▶ **To be done**: Edit the records from the line holding "The width and height of the screenshot is (607, 868)." through the end, both ends included, replacing "blue" with "pink" and leaving everything else unchanged. Omit the pictures from your answer.

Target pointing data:
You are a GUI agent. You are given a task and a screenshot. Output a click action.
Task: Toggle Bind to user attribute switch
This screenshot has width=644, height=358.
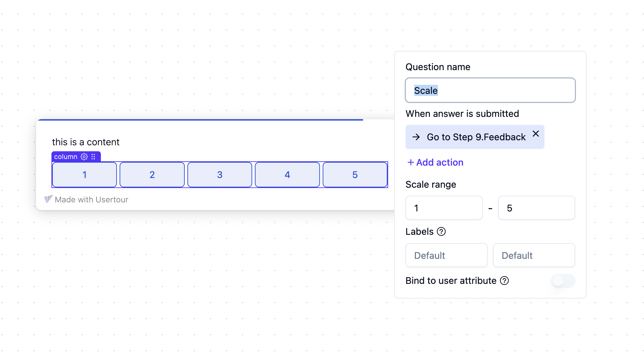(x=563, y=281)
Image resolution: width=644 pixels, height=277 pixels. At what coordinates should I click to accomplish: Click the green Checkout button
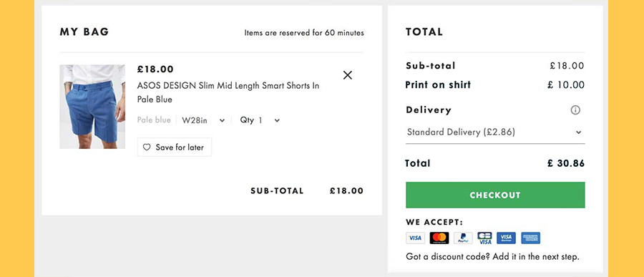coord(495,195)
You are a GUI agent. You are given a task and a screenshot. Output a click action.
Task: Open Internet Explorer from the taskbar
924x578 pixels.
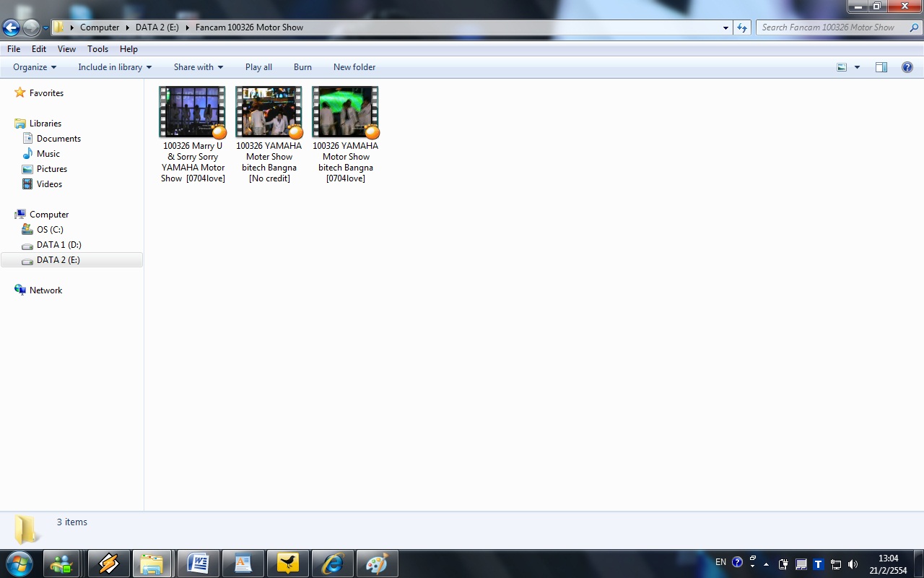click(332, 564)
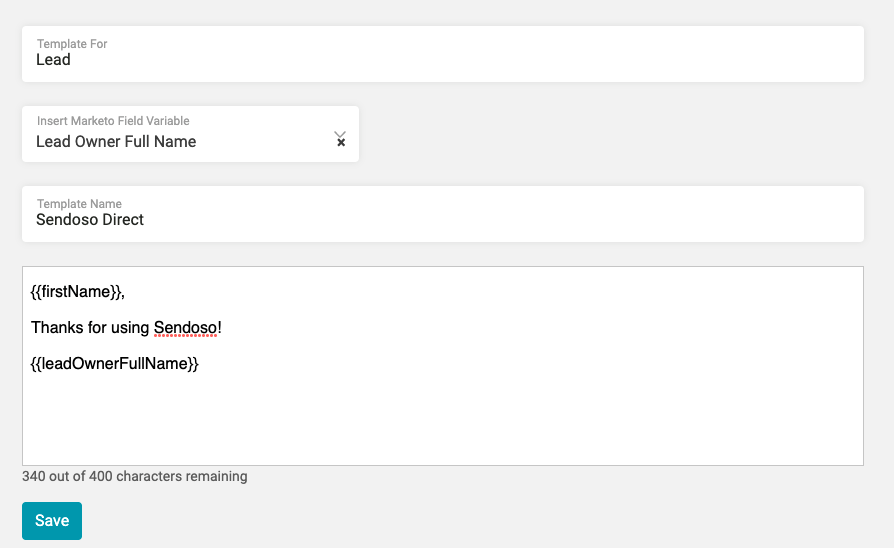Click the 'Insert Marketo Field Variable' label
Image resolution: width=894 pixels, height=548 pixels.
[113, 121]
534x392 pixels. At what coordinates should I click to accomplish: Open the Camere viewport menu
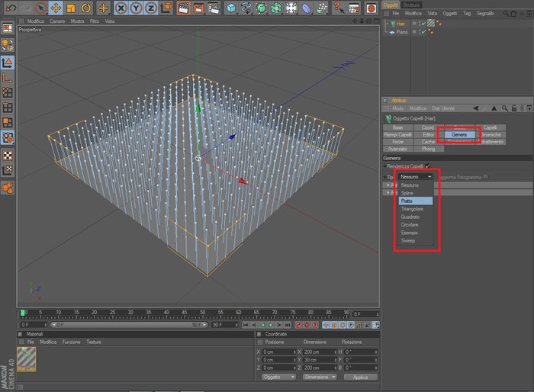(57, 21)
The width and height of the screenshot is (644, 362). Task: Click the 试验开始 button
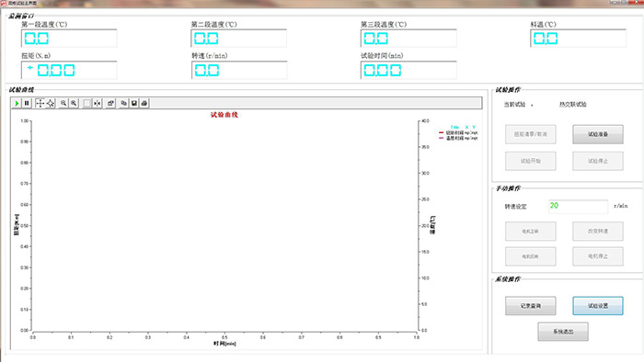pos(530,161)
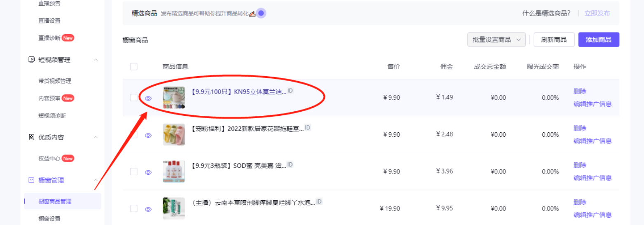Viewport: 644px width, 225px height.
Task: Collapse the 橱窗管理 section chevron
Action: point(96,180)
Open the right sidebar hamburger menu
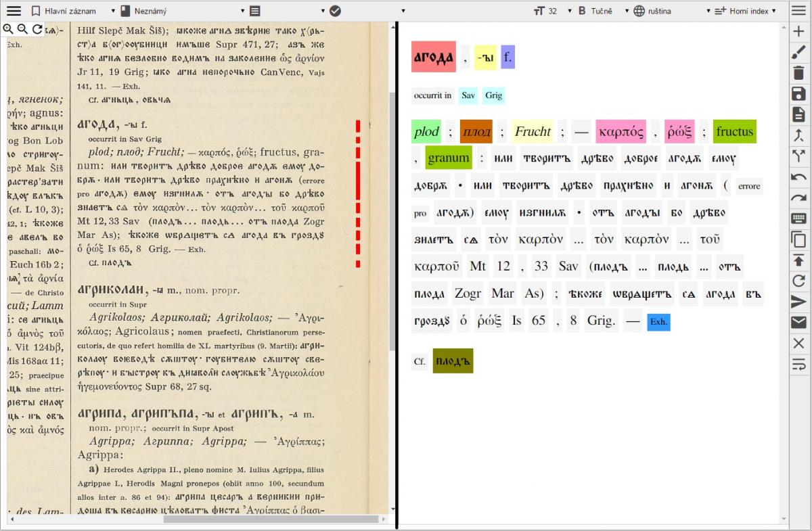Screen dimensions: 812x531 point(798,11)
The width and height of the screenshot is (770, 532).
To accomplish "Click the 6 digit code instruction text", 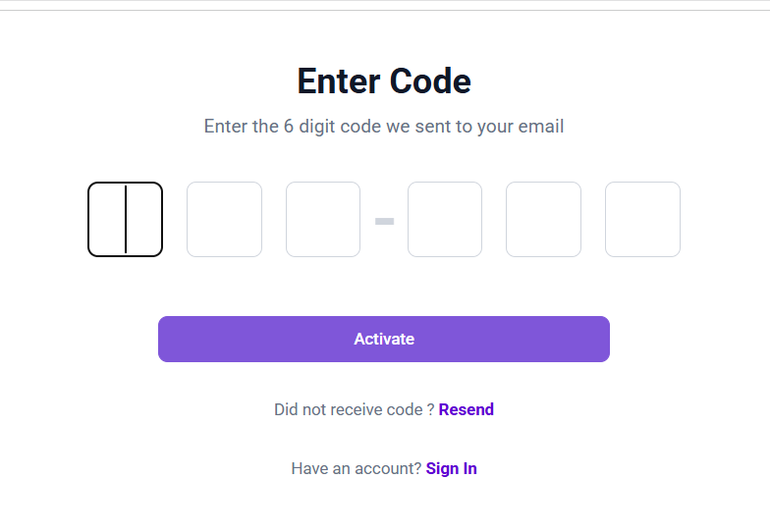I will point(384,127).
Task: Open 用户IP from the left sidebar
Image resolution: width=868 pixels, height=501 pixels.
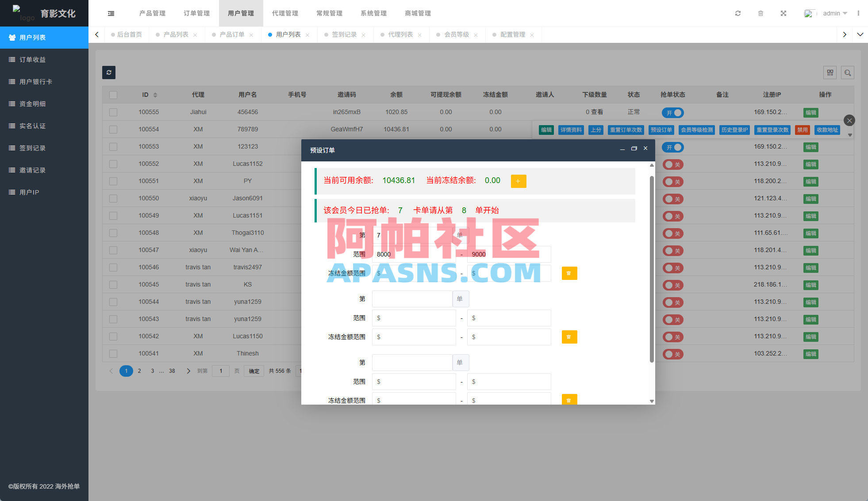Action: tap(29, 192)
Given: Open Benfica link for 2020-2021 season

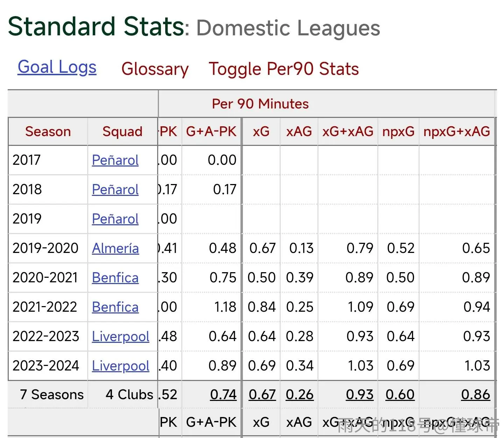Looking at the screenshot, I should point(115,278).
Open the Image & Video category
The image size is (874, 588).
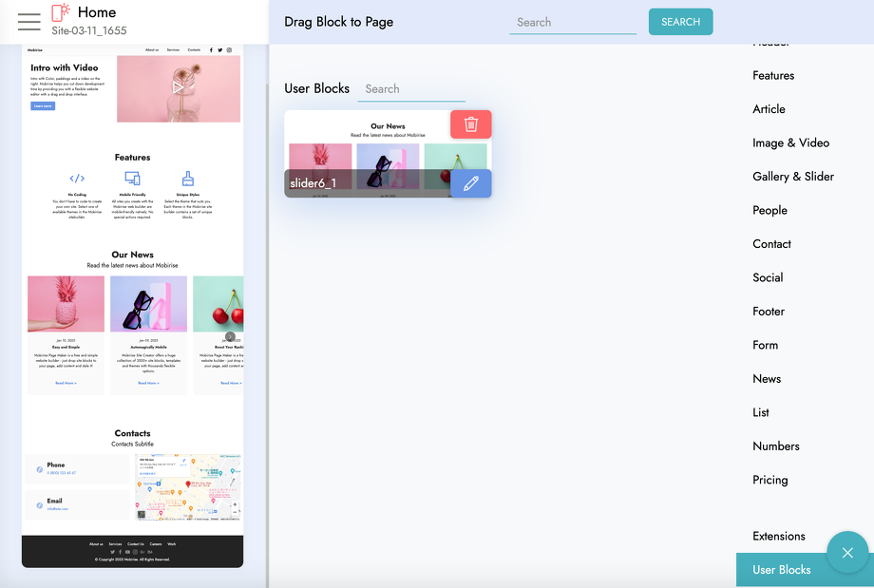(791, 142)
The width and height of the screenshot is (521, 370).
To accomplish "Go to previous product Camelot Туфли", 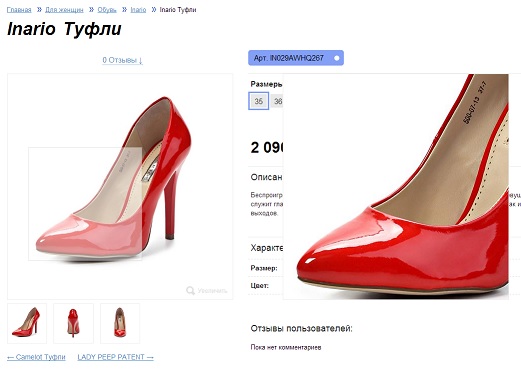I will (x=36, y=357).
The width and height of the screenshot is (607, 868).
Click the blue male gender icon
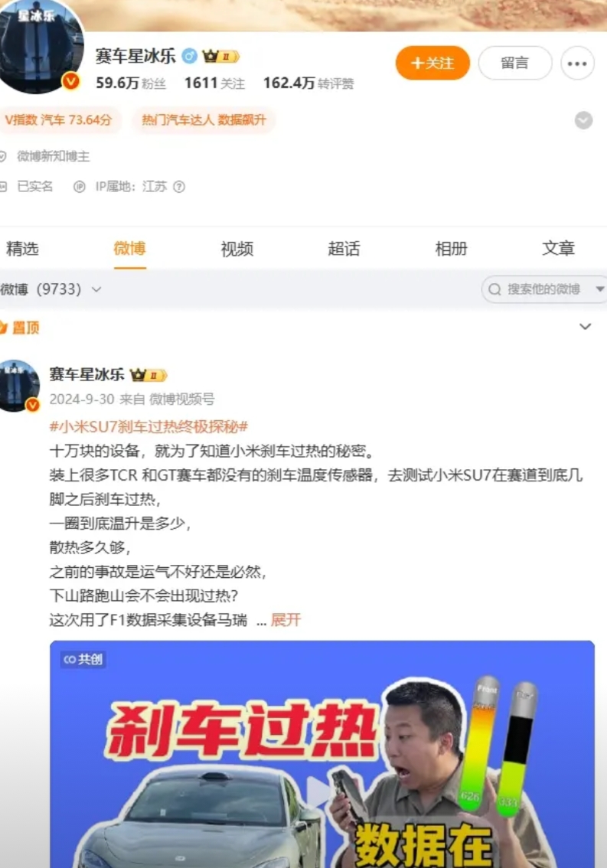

▶ **Complete response**:
The width and height of the screenshot is (607, 868).
Click the pink male gender icon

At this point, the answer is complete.